One Night Only: Rivals 2016 was a professional wrestling pay-per-view (PPV) event produced by Total Nonstop Action Wrestling (TNA), where TNA held a series of matches featuring various TNA wrestlers in current feuds as well as renewing some heated feuds from TNA's history.
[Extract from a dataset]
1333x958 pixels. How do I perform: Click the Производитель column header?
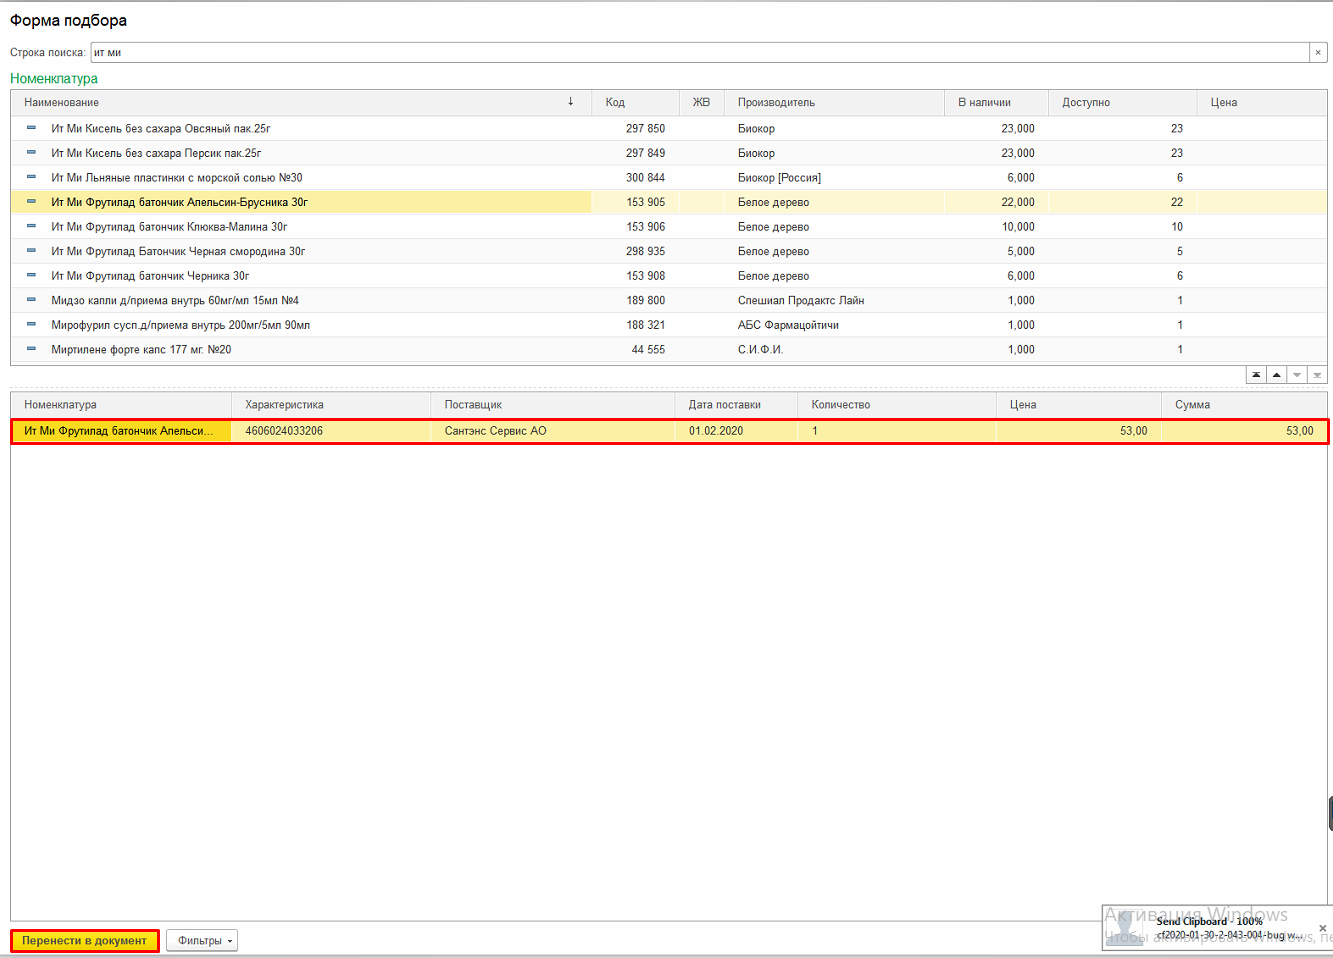click(x=776, y=102)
The show was taped in parts on January 5–7, 2016 at the Sands Bethlehem Event Center in Bethlehem, Pennsylvania and aired on PPV on February 5, 2016.

Joker's Wild 2016

One Night Only: Joker's Wild 2016 was a professional wrestling pay-per-view (PPV) event produced by Total Nonstop Action Wrestling (TNA), where twenty-four men and two women competed in a tournament for $100,000. It consisted of tag team matches in which the partners were randomly drawn in a lottery and teams had to work together to advance to the main event battle royal, with the grand prize of US$100,000. Some of the matches took place on January 7 and 9, 2016, from the Sands Bethlehem Event Center in Bethlehem, Pennsylvania while others took place on January 30–31, 2016, from the Wembley Arena in London, England and the Barclaycard Arena in Birmingham, England, with the event airing on PPV on March 4, 2016.

Knockouts Knockdown 2016

One Night Only: Knockouts Knockdown 2016 was a professional wrestling pay-per-view (PPV) event produced by Total Nonstop Action Wrestling (TNA), where TNA held a series of matches featuring eight TNA Knockouts going up against eight indie wrestlers. The winner of these matches would advance to a Knockouts Gauntlet match to crown the "Queen of the Knockouts." The event took place on March 17, 2016, from the Impact Zone in Universal Studios in Orlando, Florida, and aired on PPV on April 22, 2016.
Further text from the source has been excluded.